*** Excerpt provided

On 2026/4/22 23:23, Breno Leitao wrote:
> On Wed, Apr 22, 2026 at 11:43:16AM +0800, Miaohe Lin wrote:
>> On 2026/4/15 20:55, Breno Leitao wrote:
>>> Add documentation for the new vm.panic_on_unrecoverable_memory_failure
>>> sysctl, describing the three categories of failures that trigger a
>>> panic and noting which kernel page types are not yet covered.
>>>
>>> Signed-off-by: Breno Leitao <leitao@debian.org>
>>> ---
>>>  Documentation/admin-guide/sysctl/vm.rst | 37 +++++++++++++++++++++++++++++++++
>>>  1 file changed, 37 insertions(+)

******
*** Provided information

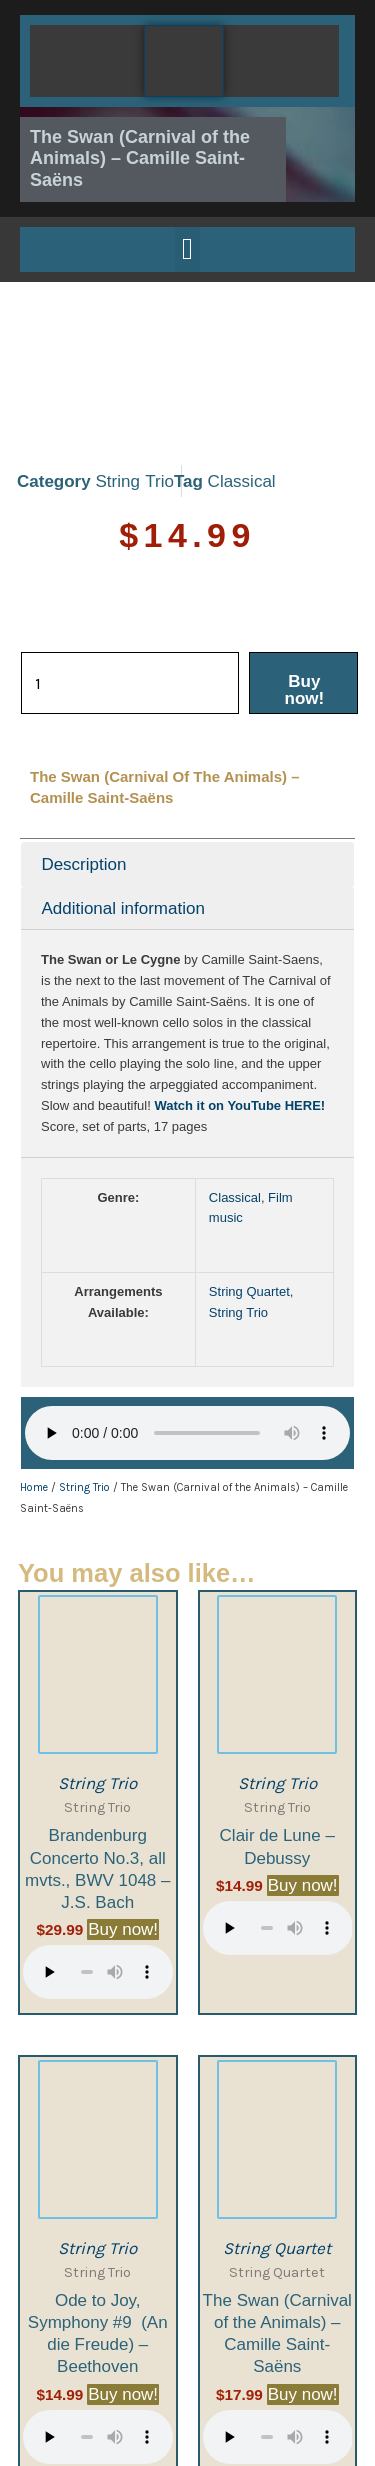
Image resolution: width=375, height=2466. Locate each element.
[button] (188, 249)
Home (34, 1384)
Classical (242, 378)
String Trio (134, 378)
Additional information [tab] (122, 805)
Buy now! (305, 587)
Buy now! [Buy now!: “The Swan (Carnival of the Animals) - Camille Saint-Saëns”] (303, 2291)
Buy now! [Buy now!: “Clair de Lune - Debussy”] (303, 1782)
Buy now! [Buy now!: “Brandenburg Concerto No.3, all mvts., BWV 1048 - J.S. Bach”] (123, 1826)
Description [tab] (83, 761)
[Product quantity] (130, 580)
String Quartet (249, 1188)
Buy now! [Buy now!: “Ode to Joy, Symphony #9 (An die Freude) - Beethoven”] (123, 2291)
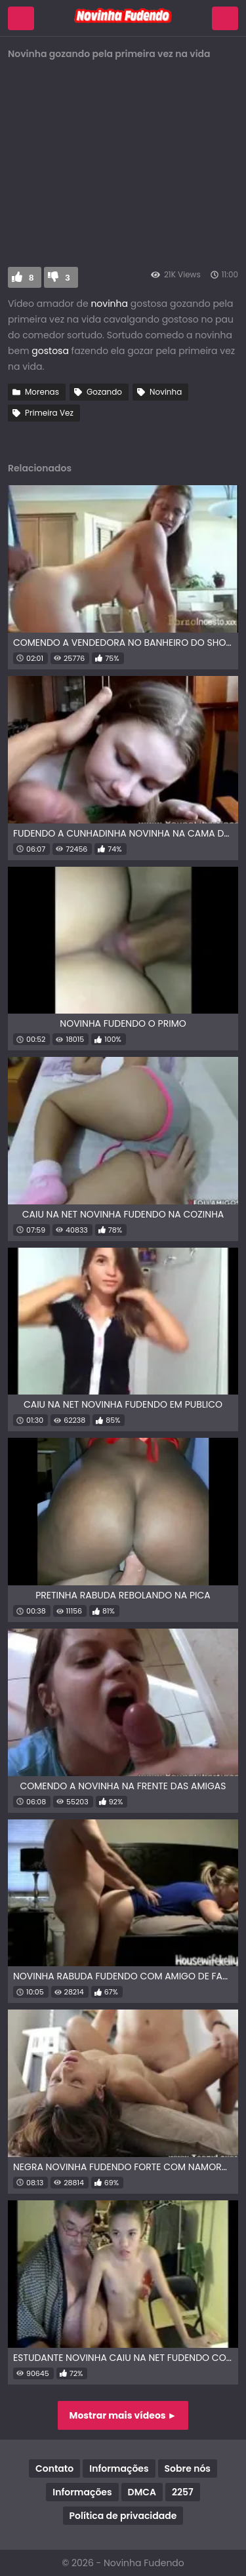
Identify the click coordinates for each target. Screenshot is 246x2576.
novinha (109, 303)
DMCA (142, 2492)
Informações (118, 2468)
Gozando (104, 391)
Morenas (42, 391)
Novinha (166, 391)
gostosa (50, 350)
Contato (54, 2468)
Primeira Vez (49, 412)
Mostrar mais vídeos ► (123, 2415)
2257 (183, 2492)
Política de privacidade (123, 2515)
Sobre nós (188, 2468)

******
*** Provided information

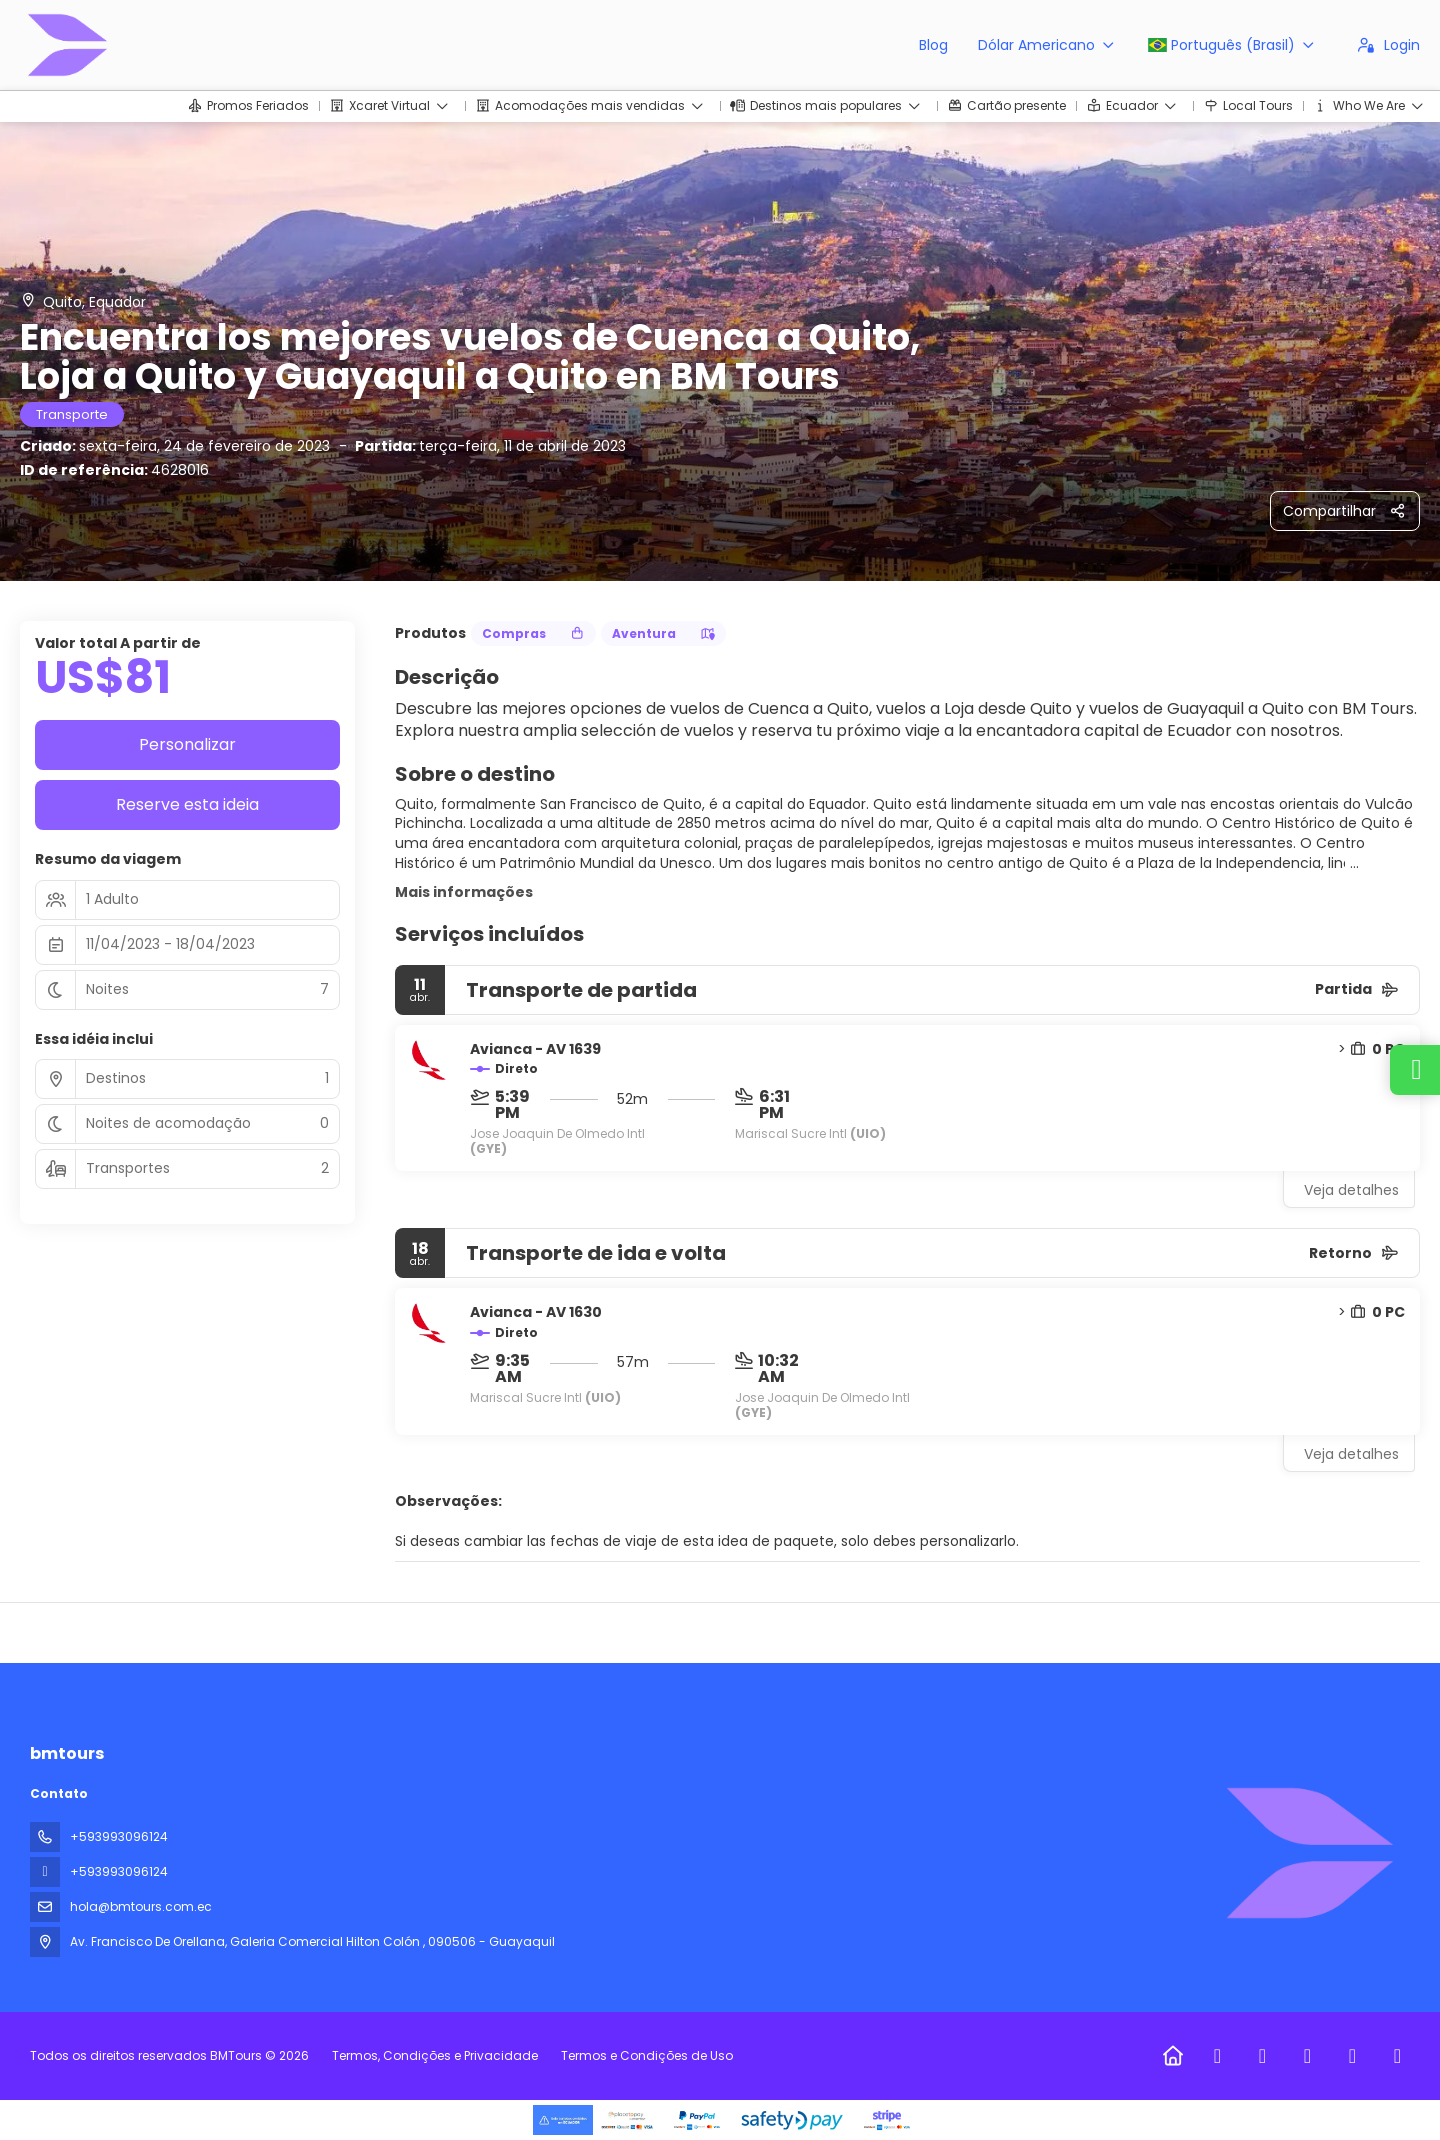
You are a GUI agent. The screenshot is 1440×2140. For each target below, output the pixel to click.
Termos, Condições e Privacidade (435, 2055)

******

| Given problem |
Reproduce the patch email starting at "On 2026/4/22 23:23, Breno" and ending at "changed, 37 insertions(+)", swapping "categories" for "classes".

| Answer to the task |
On 2026/4/22 23:23, Breno Leitao wrote:
> On Wed, Apr 22, 2026 at 11:43:16AM +0800, Miaohe Lin wrote:
>> On 2026/4/15 20:55, Breno Leitao wrote:
>>> Add documentation for the new vm.panic_on_unrecoverable_memory_failure
>>> sysctl, describing the three classes of failures that trigger a
>>> panic and noting which kernel page types are not yet covered.
>>>
>>> Signed-off-by: Breno Leitao <leitao@debian.org>
>>> ---
>>>  Documentation/admin-guide/sysctl/vm.rst | 37 +++++++++++++++++++++++++++++++++
>>>  1 file changed, 37 insertions(+)